Como actuante y cliente del oficio de la actualidad, uno recuerda otros mundos y otros modelos de comunicación que merecen oportunidad, si no hegemonía en un hábitat de comunicación en el que el drama ajeno que irrumpe en el hogar desde cientos o miles de kilómetros parece la única opción disponible. Como si no cupieran formatos que se postulen como una ventana cotidiana al mundo de información no militante, no invasiva, que acompañe sin atrapar, que forme sin exigir una respuesta inmediata y que devuelva al ciudadano el derecho al interés sin urgencia, al saber sin sobresalto, y que le permita ser menos políticos pero más libre. La libertad, claro, también es poder decidir cuándo uno quiere dejar de pensar en la res publica sin que eso suponga traición o nihilismo.

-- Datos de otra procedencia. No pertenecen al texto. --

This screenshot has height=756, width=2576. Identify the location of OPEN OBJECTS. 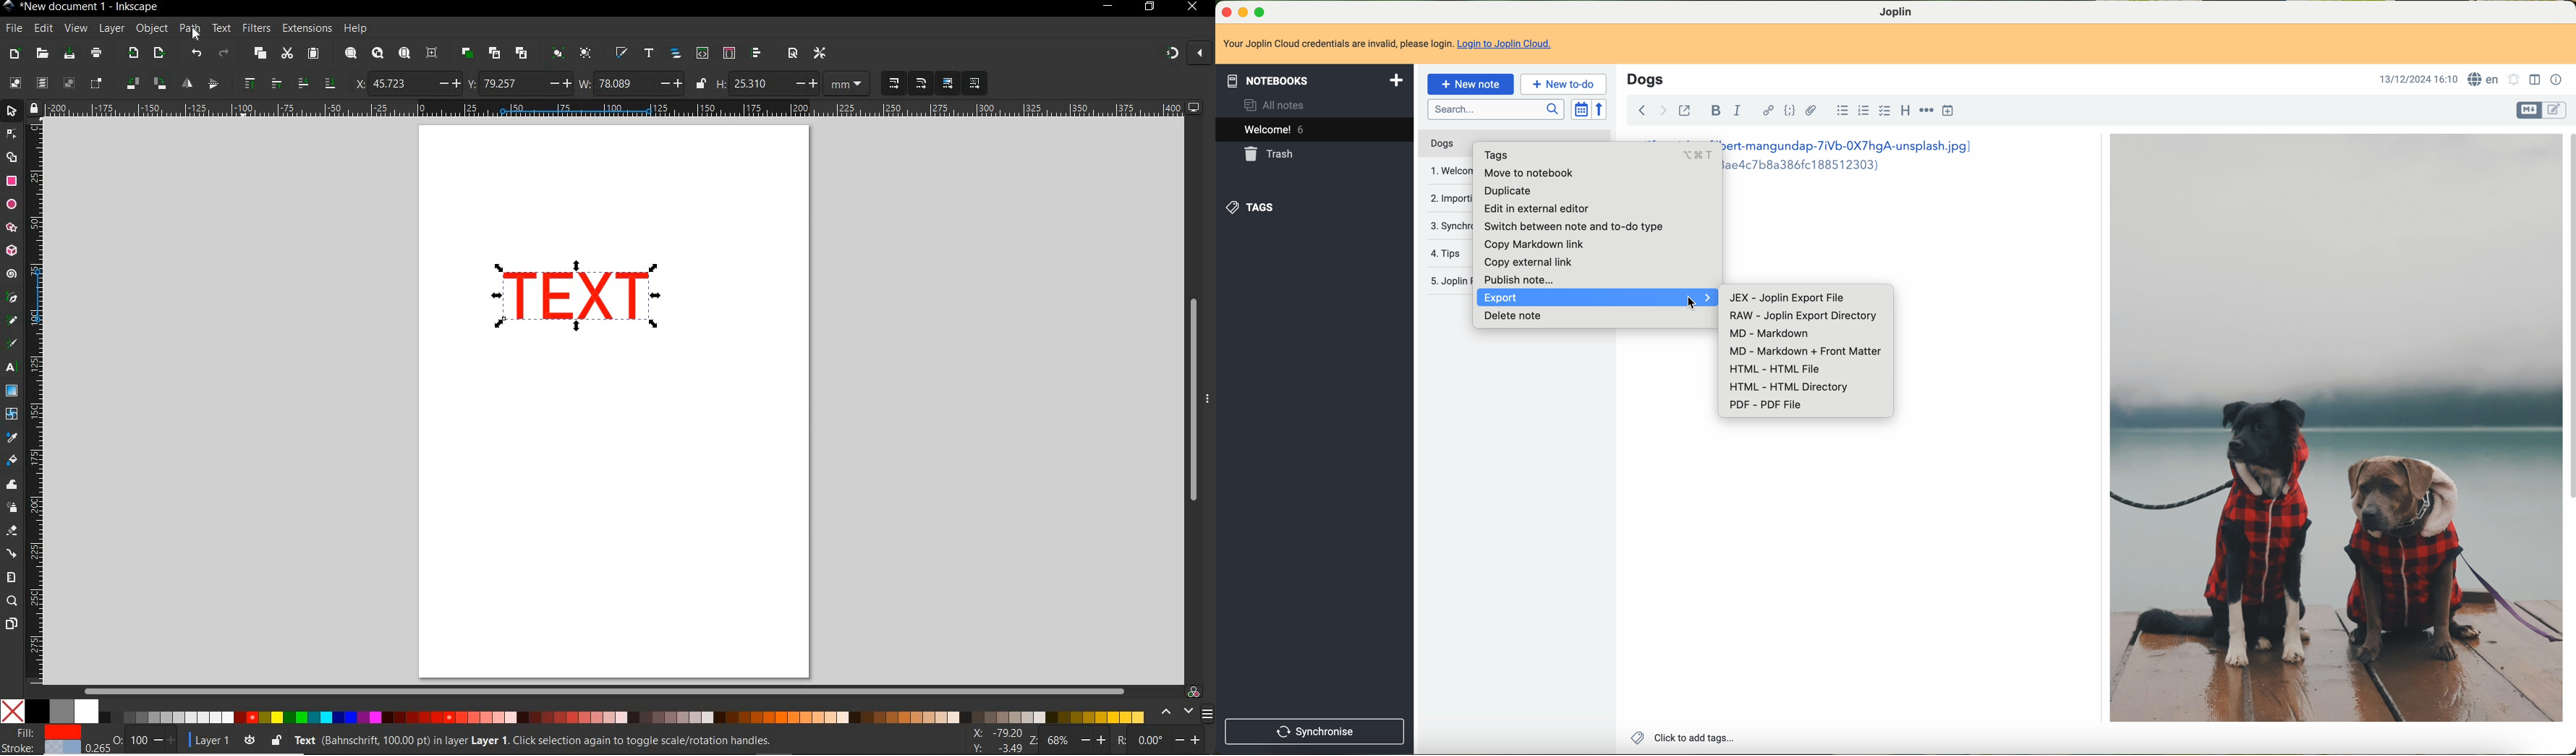
(675, 54).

No se trata de inventar la rueda. En 1982, nació el primer canal de información 24 horas dedicado exclusivamente a dar partes meteorológicos. En contra de muchas de las narrativas dominantes sobre el deber ser del consumidor de información atento, permanentemente alerta ante la actualidad, siempre ha existido esa escucha parcial, periférica, ambiental, rasgo inequívoco de una sociedad profundamente civilizada y una forma de poner al periodismo en su sitio: no como un amo de nuestros humores, sino como el heraldo del fragor lejano de la vida, un murmullo del mundo que uno puede oír sin caer atrapado.

En estos días morosos y ardientes de agosto, el cuerpo busca una conexión con el mundo que no lo angustie. (...) No todo merece nuestro seguimiento pleno ni una opinión formada sobre el escándalo de cada día.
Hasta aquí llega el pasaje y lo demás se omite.